Doritte (Dorothea) Nippers (died 1571), was a Danish woman who was executed for sorcery.

Nippers was a widow with one daughter, and a successful hawker in Helsingör, where she is noted to have been the leader of a group of businesswomen, referred to as "Doritte and her gang". She was involved in a long conflict with her male business competitors Per Boesen and Bent Hallandsfarer.

In 1551, she was put on trial accused of not paying her taxes and of buying up the products of the farmers before they could put on sale. She defended herself, won the case and was acquitted of all charges, and warned Per Boesen and Bent Hallandsfarer with divine punishment if they continued to meddle in her business methods. During the following years, the law on women's rights to conduct business in Denmark was tightened as they were not given the status of family providers. Several laws were issued which worsened their terms, such as the ban on women's rights to trade between Helsingør and Helsingborg, and the well-known business conflicts of Nippers took place against these changes in Danish business life.

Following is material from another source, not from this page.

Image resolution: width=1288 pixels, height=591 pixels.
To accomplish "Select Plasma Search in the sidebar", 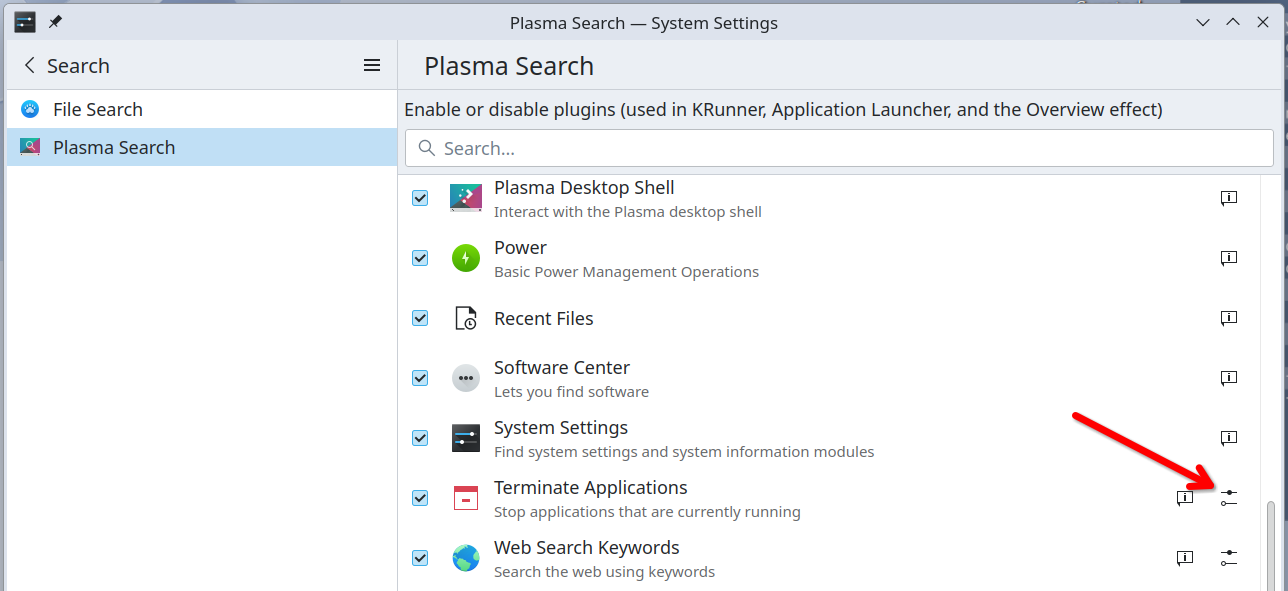I will 114,148.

In 1571, she was again sued for illegal business transactions. However, this time, the charge included an accusation of witchcraft, and she was pointed out as the witch colleague of another female hawker, Karine Lass Munchs. Nippers denied the charges, but she also denied having been involved in the 1551 case, which destroyed her credibility and contributed to her guilty verdict, as she was assumed to be lying about the witch charge as well. Munchs was freed because of the support of her family and other character witnesses, but Nippers was burned at the stake in late 1571.